Our predictive models built on machine learning SVM and LR-Lasso classifiers are suitable for processing small sample data with high classification accuracy and are particularly suitable for solving dichotomous classification problems. The models are relatively simple and easy to understand and implement but may require fine-grained feature engineering and tuning of parameters. At the same time, the data requirements are relatively relaxed and can handle problems such as classification, regression, and anomaly detection, provided that the data quality is good. In contrast, deep learning models, such as VGG and Resnet models [42, 43], are generally used for image classification and target detection tasks in large-scale datasets and usually require more computational resources and time for multi-classification problems [44]. At the same time, their requirements for data quality are higher and require normalization and pre-processing, which may otherwise have an impact on the effectiveness of the models. In conclusion, machine learning models and deep learning models each have their own characteristics and are suitable for different scenarios and problems [45]. The correct choice of the appropriate algorithm requires a comprehensive consideration of the actual task and dataset characteristics, including data volume, data nature, classification accuracy requirements, and computational resources, to achieve the best classification results [46].
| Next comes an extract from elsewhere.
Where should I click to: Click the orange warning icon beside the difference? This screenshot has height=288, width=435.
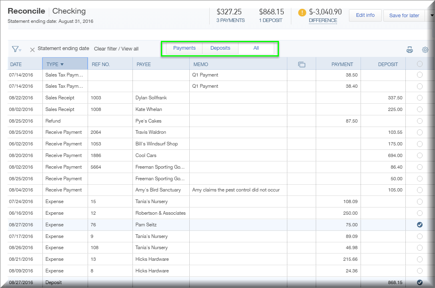coord(302,12)
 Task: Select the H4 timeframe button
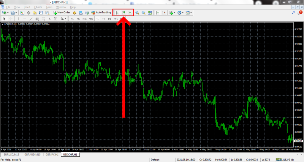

Our results corresponded with the prognosis of PCa patients has been the final argument. In previous retrospective clinical research, Ki-67 and GS showed a strong association with the prognosis of patients with PCa [10, 47]. Our findings are identical to those of previous research, but we emphasize the non-invasive, repeatable, and user-friendly character of radiomics. In this study, we aimed to investigate the association among PCa patient Ki-67 expression status, the GS, and survival outcomes (5-year OS) predicted by radiomics using the LASSO and SVM. Our model predicted high Ki-67 expression, high GS in PCa patients with considerably reduced Ki-67 expression (Fig. 9c, d), and low GS in patients with OS (Fig. 9g, h), as shown by the data. The foregoing findings may imply that the model we built may directly predict the prognosis of patients using MRI data, therefore providing urologists with more important information for clinical decision-making.

The present study has some limitations, partly due to the exploratory nature of assessing the feasibility of the new application domain. (a) First, this is a retrospective multicenter analysis with a relatively small sample size. A prospective multicenter study with a larger sample size is needed to validate our results for future clinical applications. (b) The complementary role of radiomics signatures in the established predictive model is worth exploring, which will be our future direction to provide a more robust model. (c)In this study, we classified patients with a GS (Gleason score) of 4 + 3 as low risk. However, it is important to note that the prognosis for these patients is significantly worse compared to those with a GS of 3 + 4, placing them in the high-risk group from a clinical perspective. This discrepancy can be attributed mainly to our limited sample size. If we had categorized these patients as high risk, the disparity in the number of positive and negative samples (83/36) would have been too substantial, significantly impacting the reliability of our results. (d) Although the findings are promising and the models performed well, the inherent uncertainty should be considered before applying this information in clinical settings.

5 Conclusion

Initial findings indicate that radiomic features derived from MRI imaging are a reliable tool for predicting Ki-67 overexpression and high GS. The radiomic properties performed well when examined for discrimination, calibration, and clinical utility. The proposed noninvasive technique has the potential to enhance clinical decision making for individuals with PCa.